Our analysis of Pure Factors repeats the results of Vatanen and Suhonen (2019) by showing that the risk characteristics of the most ARP strategies change in the tails of equity and bond market return distributions. As a consequence, linear and unconditional correlation measures and betas are not accurate or fully informative of portfolio behavior during large market drawdowns. Instead, possible diversification and hedging properties of the strategies should be evaluated in the different conditional market events.
We have shown that most ARP strategies do not diversify an equity-bond portfolio during drawdowns, and some strategies have significant wrong-way asymmetry in their traditional asset betas. On the positive side, there are strategies that can diversify and even hedge the portfolio in the events where both equity and bond markets returns are negative. Macro Trend and Equity Quality strategies, as well as the long/short strategies on the commodity term structures have worked best in our data sample.

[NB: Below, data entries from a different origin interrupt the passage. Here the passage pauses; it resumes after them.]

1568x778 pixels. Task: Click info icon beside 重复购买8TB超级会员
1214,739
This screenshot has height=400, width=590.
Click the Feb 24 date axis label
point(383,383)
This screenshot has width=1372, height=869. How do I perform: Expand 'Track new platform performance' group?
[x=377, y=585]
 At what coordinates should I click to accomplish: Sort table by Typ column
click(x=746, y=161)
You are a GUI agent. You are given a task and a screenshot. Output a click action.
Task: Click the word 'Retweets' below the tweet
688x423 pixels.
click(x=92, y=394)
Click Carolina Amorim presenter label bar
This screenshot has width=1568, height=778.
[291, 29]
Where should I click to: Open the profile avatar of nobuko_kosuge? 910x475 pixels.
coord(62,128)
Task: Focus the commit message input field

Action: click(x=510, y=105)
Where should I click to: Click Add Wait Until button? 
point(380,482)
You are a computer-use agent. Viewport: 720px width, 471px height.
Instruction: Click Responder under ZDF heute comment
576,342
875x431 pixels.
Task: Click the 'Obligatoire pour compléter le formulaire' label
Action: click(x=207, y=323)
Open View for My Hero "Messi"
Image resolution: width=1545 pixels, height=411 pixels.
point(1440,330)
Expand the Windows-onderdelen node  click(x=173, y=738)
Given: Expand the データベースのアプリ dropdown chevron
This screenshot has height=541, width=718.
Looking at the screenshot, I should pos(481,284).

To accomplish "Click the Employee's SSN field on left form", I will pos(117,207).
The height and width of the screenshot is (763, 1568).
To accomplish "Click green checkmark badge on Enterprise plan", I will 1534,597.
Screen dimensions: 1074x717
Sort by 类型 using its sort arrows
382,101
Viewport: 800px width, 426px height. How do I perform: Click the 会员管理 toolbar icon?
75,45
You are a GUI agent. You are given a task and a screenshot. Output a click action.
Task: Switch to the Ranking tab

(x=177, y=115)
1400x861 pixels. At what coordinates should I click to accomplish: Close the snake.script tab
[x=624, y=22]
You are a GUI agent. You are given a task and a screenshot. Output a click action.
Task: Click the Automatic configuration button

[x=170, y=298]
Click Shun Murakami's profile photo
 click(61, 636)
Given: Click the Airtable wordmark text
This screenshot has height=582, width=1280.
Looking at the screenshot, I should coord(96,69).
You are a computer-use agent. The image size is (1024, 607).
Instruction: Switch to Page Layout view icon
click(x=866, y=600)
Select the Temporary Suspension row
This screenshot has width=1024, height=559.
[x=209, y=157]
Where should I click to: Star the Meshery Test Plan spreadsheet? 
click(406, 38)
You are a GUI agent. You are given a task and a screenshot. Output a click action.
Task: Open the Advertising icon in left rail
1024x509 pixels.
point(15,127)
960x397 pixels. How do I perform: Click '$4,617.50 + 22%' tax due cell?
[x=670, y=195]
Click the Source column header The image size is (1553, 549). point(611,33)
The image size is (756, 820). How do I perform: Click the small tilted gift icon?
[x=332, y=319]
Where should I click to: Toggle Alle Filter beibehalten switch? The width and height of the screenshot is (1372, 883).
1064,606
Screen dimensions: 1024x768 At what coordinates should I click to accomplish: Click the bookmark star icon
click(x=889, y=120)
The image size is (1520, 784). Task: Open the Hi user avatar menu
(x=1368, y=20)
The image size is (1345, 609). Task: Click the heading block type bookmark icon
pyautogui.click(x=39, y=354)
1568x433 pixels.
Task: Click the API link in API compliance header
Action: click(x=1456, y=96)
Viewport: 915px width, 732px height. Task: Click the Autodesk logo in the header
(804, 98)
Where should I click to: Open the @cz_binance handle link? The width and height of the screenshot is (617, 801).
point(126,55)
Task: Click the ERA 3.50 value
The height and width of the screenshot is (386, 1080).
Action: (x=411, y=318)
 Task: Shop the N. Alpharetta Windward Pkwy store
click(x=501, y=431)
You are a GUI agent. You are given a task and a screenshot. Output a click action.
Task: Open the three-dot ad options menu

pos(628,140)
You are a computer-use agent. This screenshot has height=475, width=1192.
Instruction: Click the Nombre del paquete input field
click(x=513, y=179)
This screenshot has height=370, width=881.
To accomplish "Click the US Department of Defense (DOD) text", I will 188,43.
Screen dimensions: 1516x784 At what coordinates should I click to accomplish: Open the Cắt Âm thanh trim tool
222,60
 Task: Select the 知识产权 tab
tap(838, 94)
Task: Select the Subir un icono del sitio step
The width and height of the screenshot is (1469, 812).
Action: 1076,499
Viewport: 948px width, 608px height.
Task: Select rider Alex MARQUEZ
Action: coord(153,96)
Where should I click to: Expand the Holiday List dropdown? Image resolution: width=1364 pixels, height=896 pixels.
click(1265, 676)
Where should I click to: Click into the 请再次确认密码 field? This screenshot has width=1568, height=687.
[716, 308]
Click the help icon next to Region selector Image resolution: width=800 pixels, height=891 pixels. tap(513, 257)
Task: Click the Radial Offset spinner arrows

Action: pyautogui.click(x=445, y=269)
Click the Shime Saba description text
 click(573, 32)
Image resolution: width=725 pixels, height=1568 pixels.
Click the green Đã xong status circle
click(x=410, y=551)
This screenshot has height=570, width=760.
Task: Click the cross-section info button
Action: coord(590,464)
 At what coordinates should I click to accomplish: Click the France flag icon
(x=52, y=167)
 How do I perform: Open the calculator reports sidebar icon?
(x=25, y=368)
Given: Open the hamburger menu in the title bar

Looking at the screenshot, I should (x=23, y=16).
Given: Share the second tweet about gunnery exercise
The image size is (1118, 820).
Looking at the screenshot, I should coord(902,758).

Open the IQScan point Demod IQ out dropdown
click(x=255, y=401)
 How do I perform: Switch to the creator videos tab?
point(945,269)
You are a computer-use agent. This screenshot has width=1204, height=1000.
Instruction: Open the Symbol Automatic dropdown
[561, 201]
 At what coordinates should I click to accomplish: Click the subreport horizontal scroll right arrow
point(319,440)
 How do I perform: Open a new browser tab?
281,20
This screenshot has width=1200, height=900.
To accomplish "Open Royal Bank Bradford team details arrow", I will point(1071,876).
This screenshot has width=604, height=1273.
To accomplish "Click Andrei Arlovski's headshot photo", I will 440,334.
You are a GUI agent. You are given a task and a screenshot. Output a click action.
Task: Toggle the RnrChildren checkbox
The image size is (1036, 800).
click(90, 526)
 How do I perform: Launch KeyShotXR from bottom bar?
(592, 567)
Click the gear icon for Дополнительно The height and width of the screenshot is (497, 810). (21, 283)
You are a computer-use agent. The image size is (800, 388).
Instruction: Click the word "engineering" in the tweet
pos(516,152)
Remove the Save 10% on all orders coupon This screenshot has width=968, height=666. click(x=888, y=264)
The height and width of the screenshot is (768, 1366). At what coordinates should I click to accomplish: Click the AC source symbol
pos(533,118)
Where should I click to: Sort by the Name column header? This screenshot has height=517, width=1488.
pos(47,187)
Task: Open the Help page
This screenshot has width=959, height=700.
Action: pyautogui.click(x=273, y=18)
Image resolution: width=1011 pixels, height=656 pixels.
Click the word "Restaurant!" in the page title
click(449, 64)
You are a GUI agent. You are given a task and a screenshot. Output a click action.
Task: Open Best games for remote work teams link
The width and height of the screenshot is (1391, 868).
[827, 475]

In common with most studies of risk premia strategies, the Pure Factors reflect both live and backtested performance of the underlying investment bank indices. We would estimate that data prior to circa 2015 is mostly backtested, and consequently two particular caveats are in order. First, as previously noted, results from the 2007-9 period rely mainly on hypothetical returns which might be embellished by overfitted algorithms seeking to improve the simulated performance during the GFC. Second, the Equity Intraday Trend factor that exhibits strong diversification characteristics is based on strategies that were mostly launched in 2019-2020 to specifically address the lack of diversification benefits in more established ARP strategies, and consequently the results from prior years should be interpreted with caution.”